ReDex is an Android bytecode (dex) optimizer originally developed at Facebook. It provides a framework for reading, writing, and analyzing .dex files, and a set of optimization passes that use this framework to improve the bytecode. An APK optimized by ReDex should be smaller and faster than its source.
ReDex depends on folly, glog, double-conversion, boost and zlib, and uses autoconf/automake for building. Getting these dependences is easiest using a package manager.
You'll need Xcode with command line tools installed. To get the command line tools, use:
xcode-select --install
Install dependences using homebrew:
brew install autoconf automake libtool python3
brew install boost double-conversion gflags glog libevent openssl
brew link openssl --force
sudo apt-get install \
g++ \
automake \
autoconf \
autoconf-archive \
libtool \
libboost-all-dev \
libevent-dev \
libdouble-conversion-dev \
libgoogle-glog-dev \
libgflags-dev \
liblz4-dev \
liblzma-dev \
libsnappy-dev \
make \
zlib1g-dev \
binutils-dev \
libjemalloc-dev \
libssl-dev \
libiberty-dev
Get ReDex and its submodules from GitHub:
git clone https://github.com/facebook/redex.git
cd redex
git submodule update --init
Now, build ReDex using autoconf and make.
autoreconf -ivf && ./configure && make
sudo make install
Optionally, you can run our unit test suite. We use gtest, which is downloaded via a setup script.
./test/setup.sh
cd test
make check
To use ReDex, first build your app and find the APK for it. Then run:
redex path/to/your.apk -o path/to/output.apk
With any luck, the result output.apk
should be smaller and faster than the
input. Enjoy!
Right now we have a limited amount of documentation which describes a few example Redex optimization passes as well as deployments of Redex (including Docker).
zipalign
is an optimization step that is bundled with the Android SDK. You
need to tell redex where to find it. For example, if you installed the SDK at
/path/to/android/sdk
, try:
ANDROID_SDK=/path/to/android/sdk redex [... arguments ...]
You can alternatively add zipalign
to your PATH, for example:
PATH=/path/to/android/sdk/build-tools/xx.y.zz:$PATH redex [... arguments ...]
After you run redex, you'll need to re-sign your app. You can re-sign manually using these instructions: http://developer.android.com/tools/publishing/app-signing.html#signing-manually.
You can also tell redex to sign for you. If you want to sign with the debug key, you can simply do:
redex --sign [ ... arguments ...]
If you want to sign with your release key, you'll need to provide the appropriate args:
--sign Sign the apk after optimizing it
-s [KEYSTORE], --keystore [KEYSTORE]
-a [KEYALIAS], --keyalias [KEYALIAS]
-p [KEYPASS], --keypass [KEYPASS]
If you're on Linux, run:
sudo ldconfig
ReDex is conceptually similar to ProGuard, in that both optimize bytecode. ReDex, however, optimizes .dex bytecode, while ProGuard optimizes .class bytecode before it is lowered to .dex. Operating on .dex is sometimes an advantage: you can consider the number of virtual registers used by a method that is an inlining candidate, and you can control the layout of classes within a dex file. But ProGuard has many capabilities that ReDex does not (for example, ReDex will not remove unused method parameters, which ProGuard does).

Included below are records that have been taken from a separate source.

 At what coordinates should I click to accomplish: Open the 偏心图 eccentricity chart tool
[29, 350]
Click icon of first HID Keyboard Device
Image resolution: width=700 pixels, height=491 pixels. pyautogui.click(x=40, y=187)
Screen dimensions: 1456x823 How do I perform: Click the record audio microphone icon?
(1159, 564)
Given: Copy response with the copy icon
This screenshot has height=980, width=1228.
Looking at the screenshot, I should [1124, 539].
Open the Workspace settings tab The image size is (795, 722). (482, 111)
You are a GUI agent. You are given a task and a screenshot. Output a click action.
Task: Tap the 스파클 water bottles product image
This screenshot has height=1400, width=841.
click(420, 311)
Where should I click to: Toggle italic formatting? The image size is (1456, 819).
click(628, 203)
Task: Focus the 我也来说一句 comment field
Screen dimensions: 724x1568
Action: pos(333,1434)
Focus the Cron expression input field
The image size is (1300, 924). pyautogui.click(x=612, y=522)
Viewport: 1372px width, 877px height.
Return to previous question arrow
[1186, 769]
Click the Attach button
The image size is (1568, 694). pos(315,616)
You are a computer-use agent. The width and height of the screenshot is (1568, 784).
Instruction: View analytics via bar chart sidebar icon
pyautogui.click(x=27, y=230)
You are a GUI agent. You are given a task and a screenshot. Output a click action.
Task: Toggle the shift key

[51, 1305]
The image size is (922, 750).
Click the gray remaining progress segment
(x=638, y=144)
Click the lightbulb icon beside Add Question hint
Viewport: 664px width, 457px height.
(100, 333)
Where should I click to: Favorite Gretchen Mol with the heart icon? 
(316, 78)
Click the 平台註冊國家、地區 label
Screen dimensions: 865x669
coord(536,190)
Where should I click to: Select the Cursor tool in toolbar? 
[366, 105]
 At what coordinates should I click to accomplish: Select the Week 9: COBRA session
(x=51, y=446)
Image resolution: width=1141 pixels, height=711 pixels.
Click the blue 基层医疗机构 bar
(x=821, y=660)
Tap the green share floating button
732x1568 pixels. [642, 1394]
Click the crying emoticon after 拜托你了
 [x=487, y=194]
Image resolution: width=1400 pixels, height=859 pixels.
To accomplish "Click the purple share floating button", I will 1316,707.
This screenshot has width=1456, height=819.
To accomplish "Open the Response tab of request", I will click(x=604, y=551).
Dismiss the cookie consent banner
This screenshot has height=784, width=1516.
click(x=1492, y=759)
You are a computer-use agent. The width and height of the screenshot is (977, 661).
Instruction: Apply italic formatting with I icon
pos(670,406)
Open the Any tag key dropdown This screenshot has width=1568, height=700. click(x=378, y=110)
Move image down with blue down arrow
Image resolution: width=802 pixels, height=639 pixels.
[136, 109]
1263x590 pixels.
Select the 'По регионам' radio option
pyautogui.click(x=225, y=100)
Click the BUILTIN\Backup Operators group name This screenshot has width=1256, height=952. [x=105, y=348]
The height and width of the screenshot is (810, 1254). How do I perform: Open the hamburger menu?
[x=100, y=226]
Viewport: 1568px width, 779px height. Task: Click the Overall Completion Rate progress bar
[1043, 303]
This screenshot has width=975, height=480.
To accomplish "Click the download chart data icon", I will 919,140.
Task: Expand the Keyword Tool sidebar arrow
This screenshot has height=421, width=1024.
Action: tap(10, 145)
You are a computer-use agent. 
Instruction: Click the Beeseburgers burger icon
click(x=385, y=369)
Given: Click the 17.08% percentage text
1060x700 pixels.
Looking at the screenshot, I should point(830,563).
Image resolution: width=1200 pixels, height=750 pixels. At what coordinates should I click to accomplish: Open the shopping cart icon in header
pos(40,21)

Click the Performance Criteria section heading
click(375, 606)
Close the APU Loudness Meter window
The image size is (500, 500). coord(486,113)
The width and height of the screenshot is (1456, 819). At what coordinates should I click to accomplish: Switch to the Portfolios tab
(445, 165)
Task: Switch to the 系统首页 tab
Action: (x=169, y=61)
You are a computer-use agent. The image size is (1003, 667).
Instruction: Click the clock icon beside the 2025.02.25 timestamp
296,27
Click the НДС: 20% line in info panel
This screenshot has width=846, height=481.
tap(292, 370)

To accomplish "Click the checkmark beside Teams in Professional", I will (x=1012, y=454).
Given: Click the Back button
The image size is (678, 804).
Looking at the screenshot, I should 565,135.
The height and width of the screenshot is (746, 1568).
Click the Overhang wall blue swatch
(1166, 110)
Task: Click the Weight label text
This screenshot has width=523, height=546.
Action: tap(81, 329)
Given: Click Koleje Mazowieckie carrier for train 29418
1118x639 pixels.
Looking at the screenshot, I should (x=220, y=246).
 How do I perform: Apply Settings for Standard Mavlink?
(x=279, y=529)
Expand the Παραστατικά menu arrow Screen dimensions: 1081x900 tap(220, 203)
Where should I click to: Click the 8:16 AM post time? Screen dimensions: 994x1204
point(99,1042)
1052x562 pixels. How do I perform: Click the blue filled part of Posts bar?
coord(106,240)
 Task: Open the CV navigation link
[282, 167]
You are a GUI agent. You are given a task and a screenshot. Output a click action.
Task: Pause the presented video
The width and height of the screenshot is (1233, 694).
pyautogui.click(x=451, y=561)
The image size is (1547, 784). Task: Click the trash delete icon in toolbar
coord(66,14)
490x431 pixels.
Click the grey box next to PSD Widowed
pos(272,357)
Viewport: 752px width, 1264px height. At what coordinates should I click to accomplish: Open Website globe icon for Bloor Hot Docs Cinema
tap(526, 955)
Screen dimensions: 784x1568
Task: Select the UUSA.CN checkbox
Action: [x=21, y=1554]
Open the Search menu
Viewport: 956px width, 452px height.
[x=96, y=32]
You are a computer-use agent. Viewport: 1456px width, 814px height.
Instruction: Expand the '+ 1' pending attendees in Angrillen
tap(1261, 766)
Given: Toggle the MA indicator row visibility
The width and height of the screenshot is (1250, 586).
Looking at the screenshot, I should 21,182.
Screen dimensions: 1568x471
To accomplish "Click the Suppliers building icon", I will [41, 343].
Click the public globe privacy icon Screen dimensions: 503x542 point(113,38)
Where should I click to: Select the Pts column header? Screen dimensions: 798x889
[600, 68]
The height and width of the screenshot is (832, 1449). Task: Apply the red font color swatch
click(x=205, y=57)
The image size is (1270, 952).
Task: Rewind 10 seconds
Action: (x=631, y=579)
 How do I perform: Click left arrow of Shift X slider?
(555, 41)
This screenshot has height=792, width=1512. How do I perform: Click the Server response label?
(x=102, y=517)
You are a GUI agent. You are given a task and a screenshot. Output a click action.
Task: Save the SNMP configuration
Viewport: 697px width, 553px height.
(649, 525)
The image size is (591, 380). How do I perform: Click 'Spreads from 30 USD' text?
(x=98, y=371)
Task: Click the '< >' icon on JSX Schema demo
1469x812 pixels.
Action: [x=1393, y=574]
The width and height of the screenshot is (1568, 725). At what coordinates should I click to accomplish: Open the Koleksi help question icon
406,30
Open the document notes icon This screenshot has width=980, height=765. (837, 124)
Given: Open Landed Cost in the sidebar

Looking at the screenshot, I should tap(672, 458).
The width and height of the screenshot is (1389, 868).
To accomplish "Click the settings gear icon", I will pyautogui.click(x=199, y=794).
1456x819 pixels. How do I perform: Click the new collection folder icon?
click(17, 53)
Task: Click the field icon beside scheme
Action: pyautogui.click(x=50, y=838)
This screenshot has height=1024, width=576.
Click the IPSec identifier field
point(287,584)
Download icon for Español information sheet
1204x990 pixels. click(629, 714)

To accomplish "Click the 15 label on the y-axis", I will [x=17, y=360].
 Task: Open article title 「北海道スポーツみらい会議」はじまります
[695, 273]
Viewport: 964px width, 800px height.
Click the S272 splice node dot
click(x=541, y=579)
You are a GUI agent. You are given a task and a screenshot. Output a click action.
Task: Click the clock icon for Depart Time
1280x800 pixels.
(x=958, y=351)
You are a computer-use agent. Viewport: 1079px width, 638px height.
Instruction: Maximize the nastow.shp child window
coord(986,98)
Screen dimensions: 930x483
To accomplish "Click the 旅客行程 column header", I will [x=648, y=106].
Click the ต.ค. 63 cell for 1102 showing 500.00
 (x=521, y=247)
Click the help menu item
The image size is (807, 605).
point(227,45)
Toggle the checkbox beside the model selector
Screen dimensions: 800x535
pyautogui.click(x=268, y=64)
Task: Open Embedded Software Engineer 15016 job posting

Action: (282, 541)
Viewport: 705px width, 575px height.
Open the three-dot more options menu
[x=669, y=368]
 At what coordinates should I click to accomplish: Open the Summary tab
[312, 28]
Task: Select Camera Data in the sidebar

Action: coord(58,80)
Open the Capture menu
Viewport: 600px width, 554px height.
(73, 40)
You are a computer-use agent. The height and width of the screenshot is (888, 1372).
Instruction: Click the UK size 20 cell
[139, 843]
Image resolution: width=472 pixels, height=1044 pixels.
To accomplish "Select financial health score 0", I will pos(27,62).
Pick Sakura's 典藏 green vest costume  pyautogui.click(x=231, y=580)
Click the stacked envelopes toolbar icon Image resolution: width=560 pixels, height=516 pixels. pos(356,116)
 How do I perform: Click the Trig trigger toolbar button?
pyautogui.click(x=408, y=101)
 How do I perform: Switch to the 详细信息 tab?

In our opinion, comparing ReDex and ProGuard is a bit apples-and-oranges, since we have focused on optimizations that add value on top of ProGuard. We use both tools to optimize the Facebook app. Our reported performance and size improvements (about 25% on both dex size and cold start time) are based on using ReDex on an app already optimized with ProGuard. We have no plans to measure performance without ProGuard.
DexGuard operates on dex, but we haven't evaluated it at all since it's closed source. We don't use it at Facebook and we have no plans to start.
The blog Optimizing Android bytecode with ReDex provides an overview of the Redex project.
ReDex is BSD-licensed. We also provide an additional patent grant.